STUDY TEXT:

- Opening Delimiter -

Align before Fuse: Vision and Language Representation Learning with Momentum Distillation

Last update: Jan 09, 2023

Overview

Align before Fuse: Vision and Language Representation Learning with Momentum Distillation (Salesforce Research)

This is the official PyTorch implementation of the ALBEF paper [Blog]. This repository supports pre-training on custom datasets, as well as finetuning on VQA, SNLI-VE, NLVR2, Image-Text Retrieval on MSCOCO and Flickr30k, and visual grounding on RefCOCO+. Pre-trained and finetuned checkpoints are released.

Requirements:

pytorch 1.8.0
transformers 4.8.1
timm 0.4.9

Download:

Visualization:

We provide code in visualize.ipynb to visualize the important areas in an image for each word in a text. Here is an example visualization using the visual grounding checkpoint.

- Closing Delimiter -

EXTRACTED DATA:
- Opening Delimiter -

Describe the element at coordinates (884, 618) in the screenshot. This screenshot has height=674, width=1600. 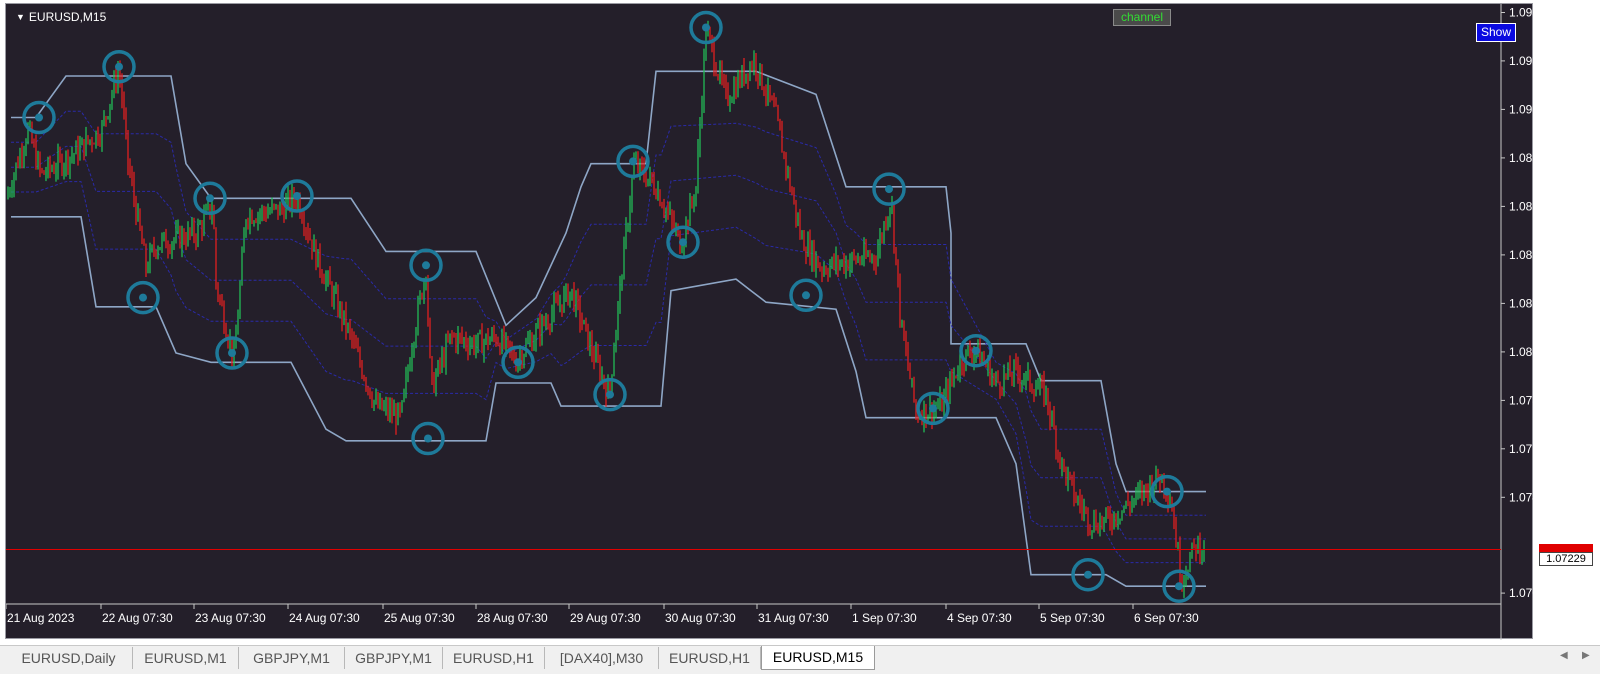
I see `time-tick-label: 1 Sep 07:30` at that location.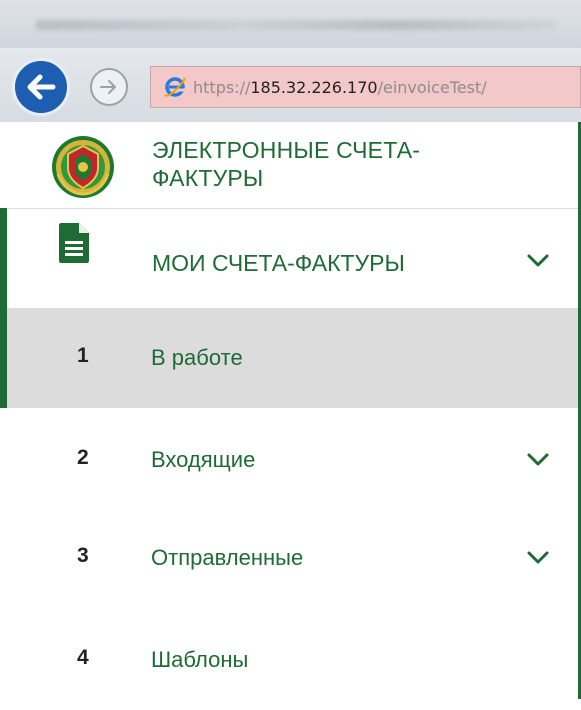 Image resolution: width=581 pixels, height=710 pixels. I want to click on forward-arrow-icon, so click(108, 87).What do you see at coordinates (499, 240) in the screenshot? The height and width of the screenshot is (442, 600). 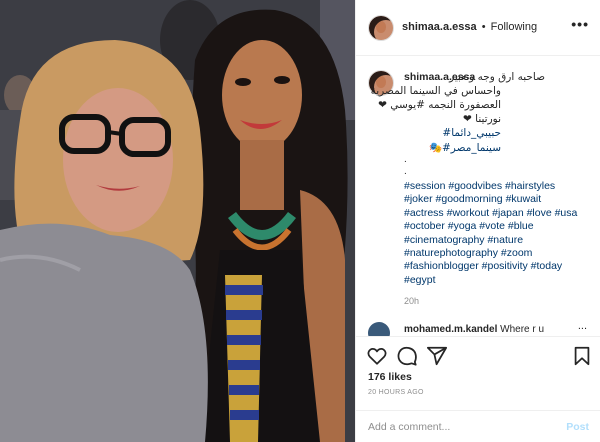 I see `hashtag-line: #cinematography #nature` at bounding box center [499, 240]. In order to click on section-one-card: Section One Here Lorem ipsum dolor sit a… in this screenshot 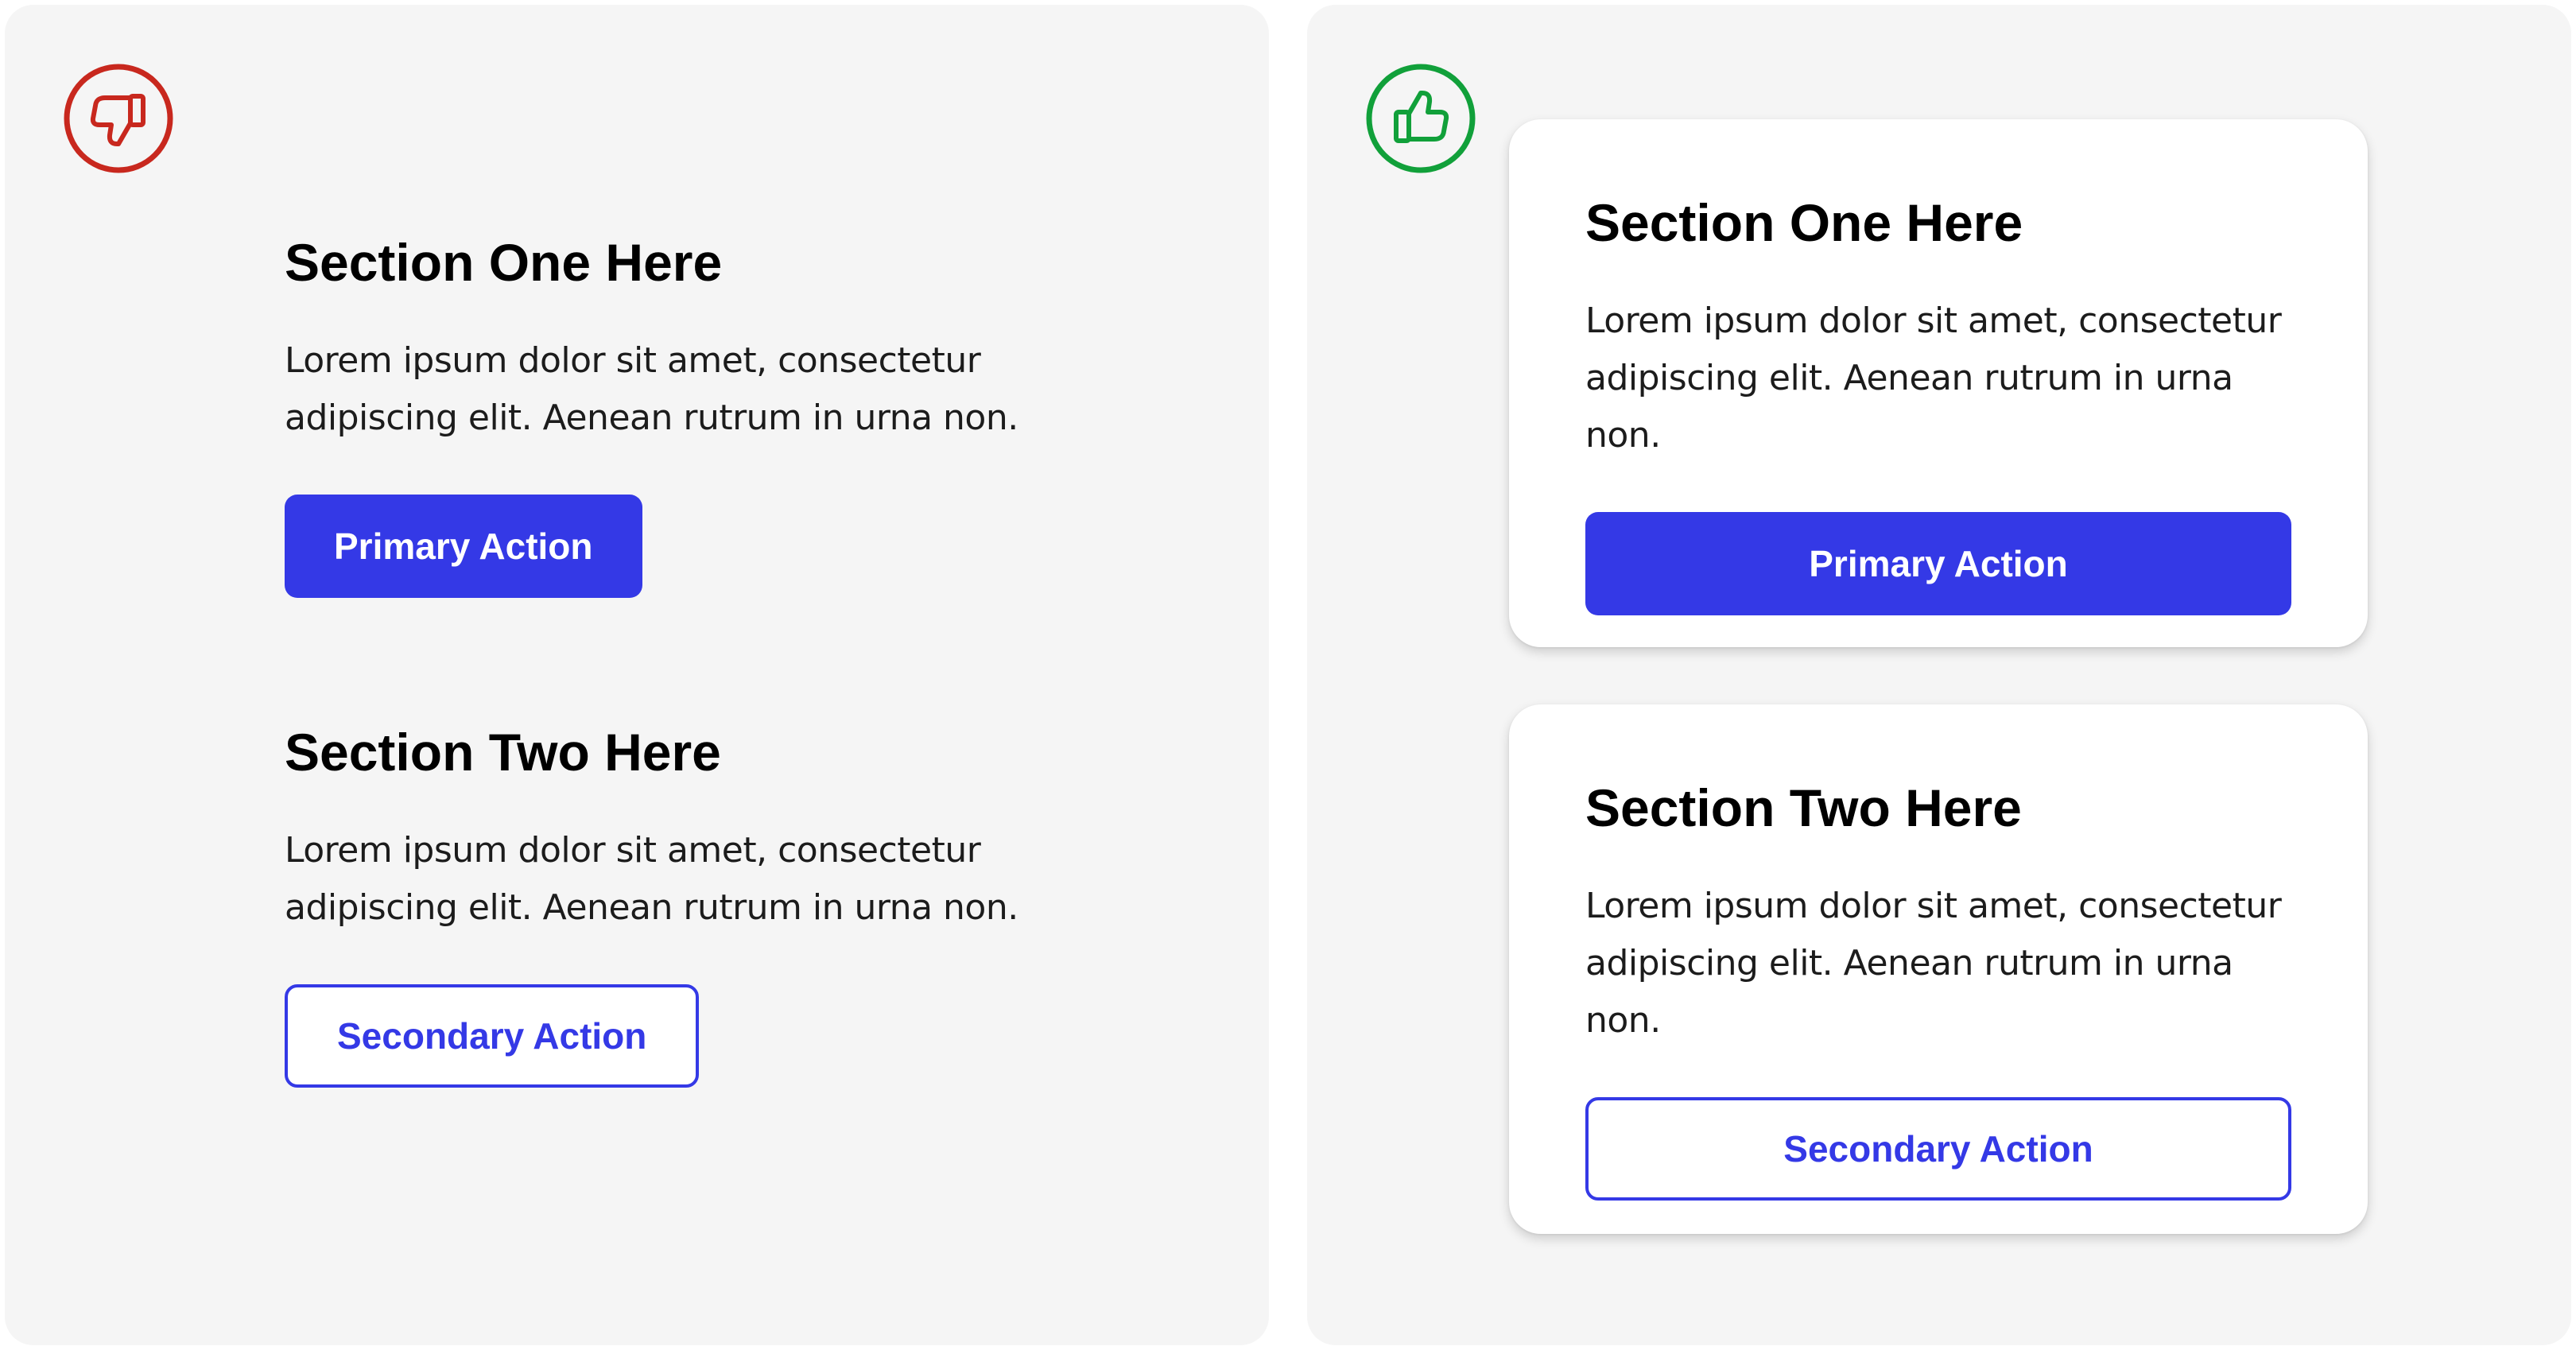, I will do `click(1938, 383)`.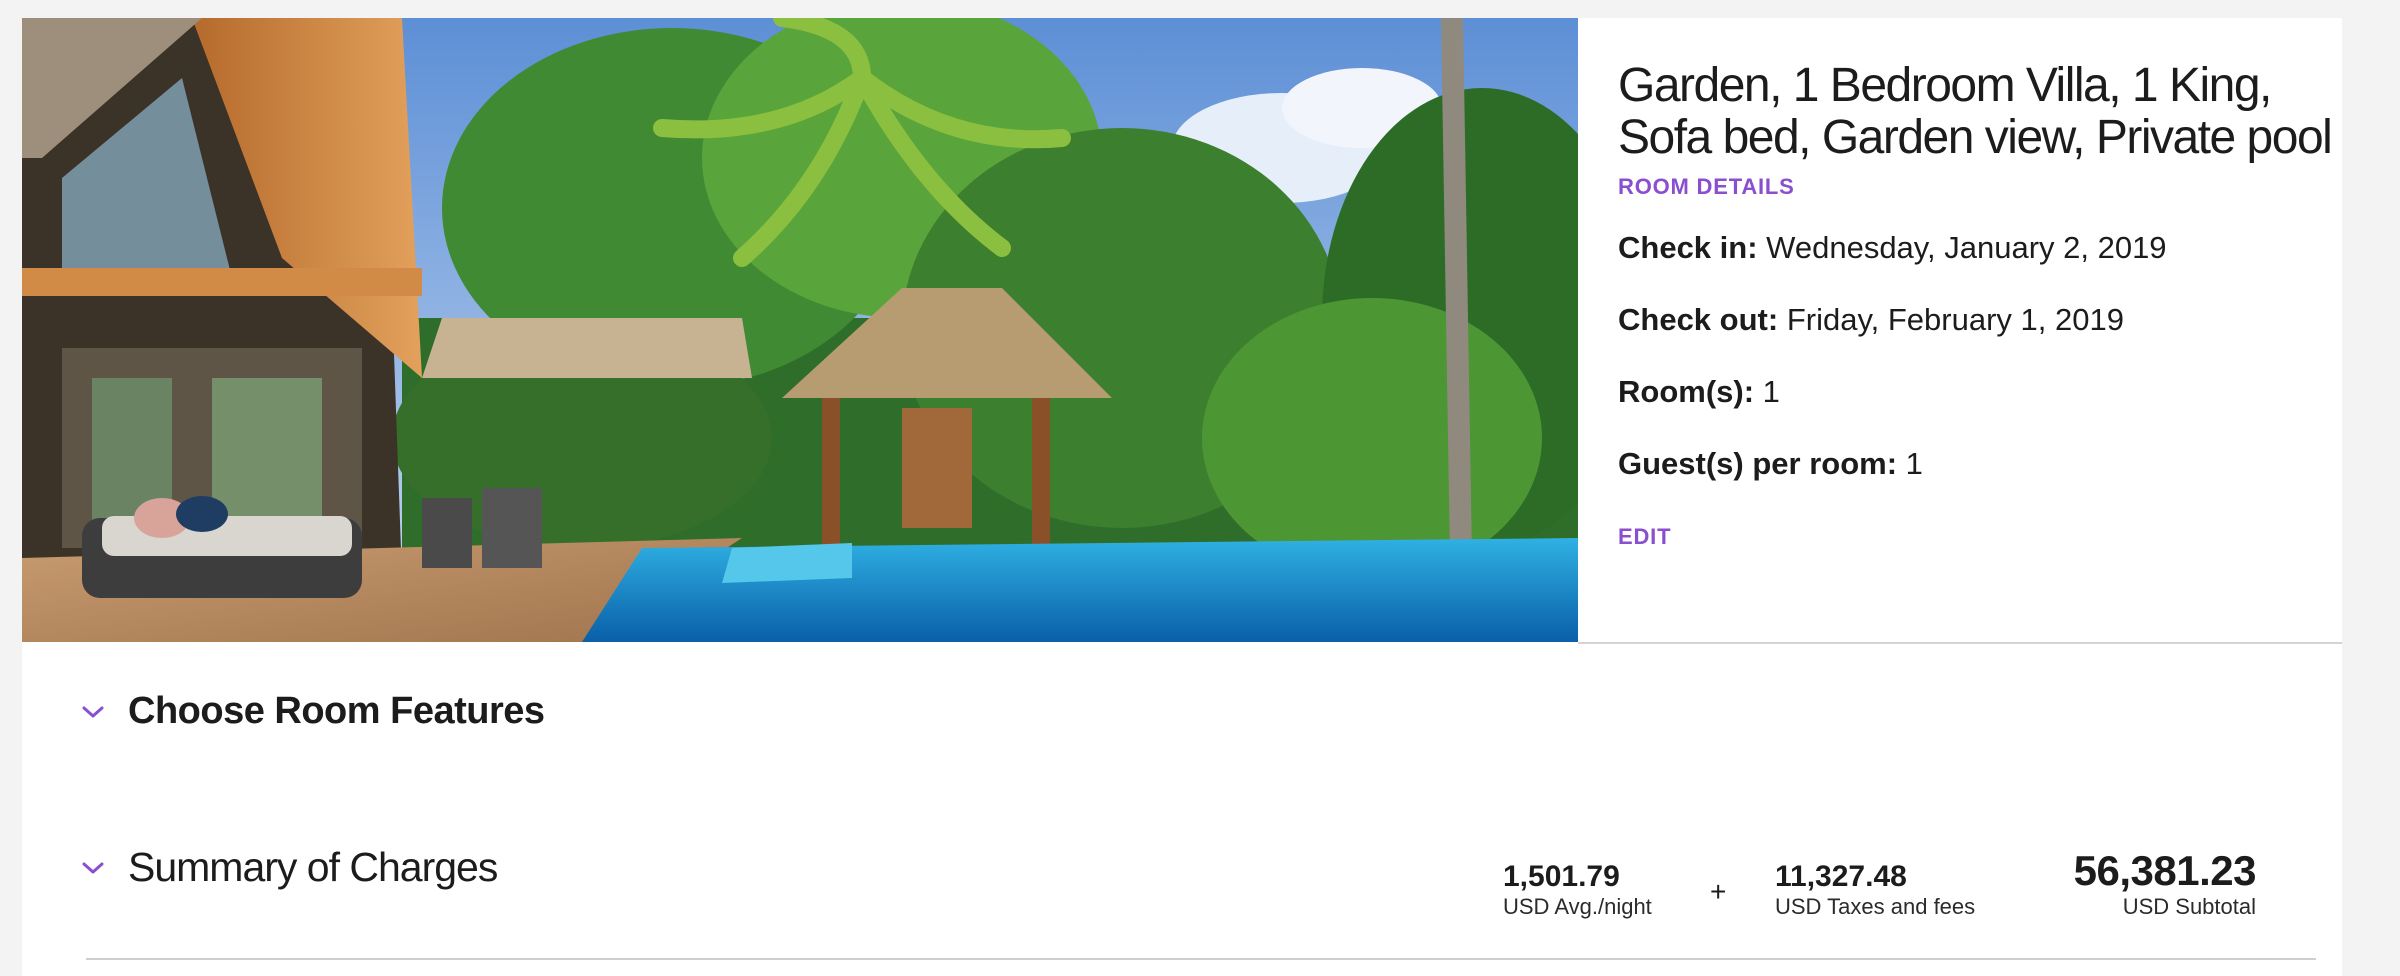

- Closing Delimiter -

EXERCISE AIM: Set down verbatim the passage of the ALBEF overview that begins with the words containing "Last update: Jan" and ends with "checkpoints are released.". The items bear no relation to the ALBEF overview.

REPLY:
Last update: Jan 09, 2023

Overview

Align before Fuse: Vision and Language Representation Learning with Momentum Distillation (Salesforce Research)

This is the official PyTorch implementation of the ALBEF paper [Blog]. This repository supports pre-training on custom datasets, as well as finetuning on VQA, SNLI-VE, NLVR2, Image-Text Retrieval on MSCOCO and Flickr30k, and visual grounding on RefCOCO+. Pre-trained and finetuned checkpoints are released.